Boxplots are ideal for visualizing the distribution of a numerical variable across groups. Each box shows the median, interquartile range (IQR), and potential outliers.

They help answer questions like: - Are group medians different? - Is one group more variable than others? - Are there any outliers?
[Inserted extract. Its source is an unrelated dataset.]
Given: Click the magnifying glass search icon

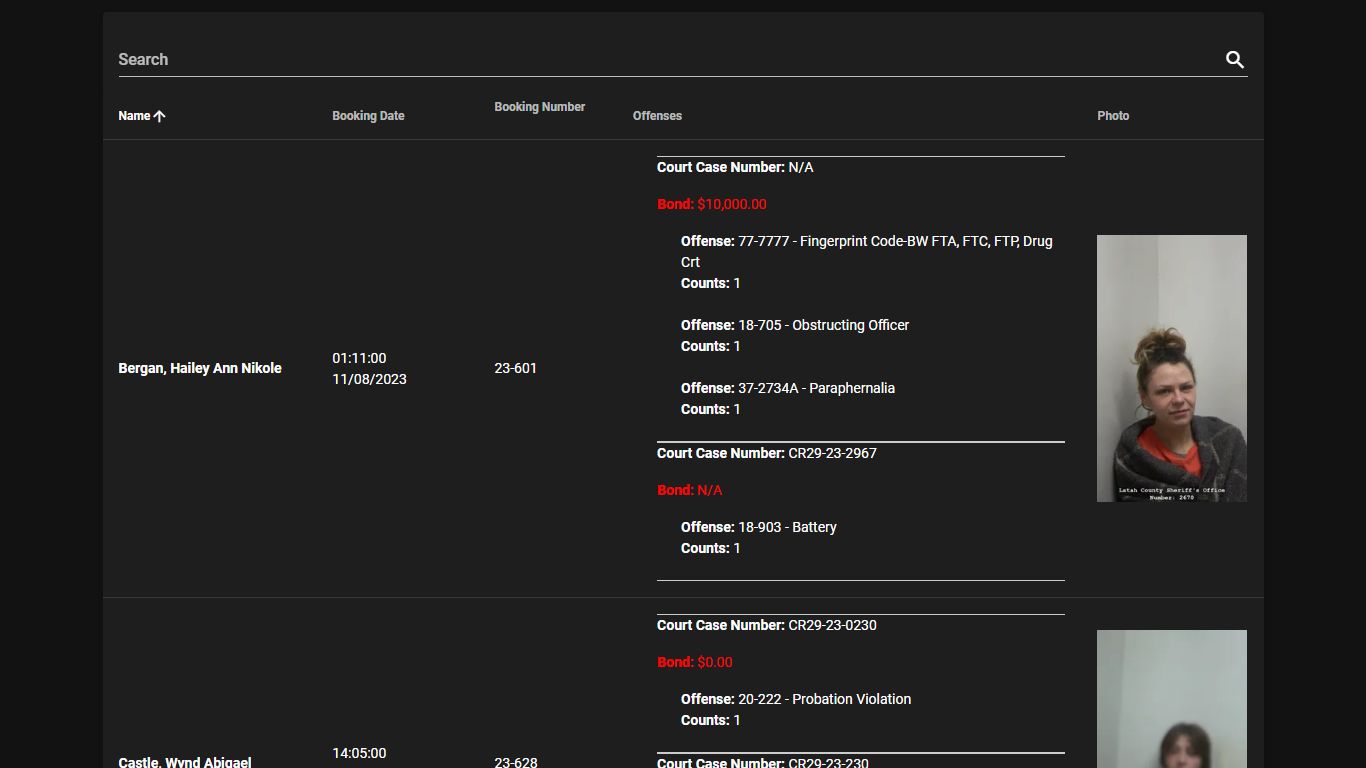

Boxplots are most effective when comparing a few groups and when you’re interested in summary statistics.

27.2 Python Code

# ✅ Load libraries
import pandas as pd
import seaborn as sns
import matplotlib.pyplot as plt

# Load dataset
df = pd.read_csv("data/iris.csv")

# Boxplot: Sepal length by species
plt.figure(figsize=(6, 5))
sns.boxplot(data=df, x="species", y="sepal_length", palette="viridis", hue="species", legend=False)
plt.title("Sepal Length by Species")
plt.xlabel("Species")
plt.ylabel("Sepal Length")
plt.legend([], [], frameon=False)  # Suppress duplicate legend
plt.tight_layout()
plt.show()

27.3 R Code

# ✅ Load libraries
library(tidyverse)

# Load dataset
df <- read_csv("data/iris.csv", show_col_types = FALSE)

# Boxplot: Sepal length by species
ggplot(df, aes(x = species, y = sepal_length, fill = species)) +
  geom_boxplot() +
  labs(title = "Sepal Length by Species", x = "Species", y = "Sepal Length") +
  theme_minimal()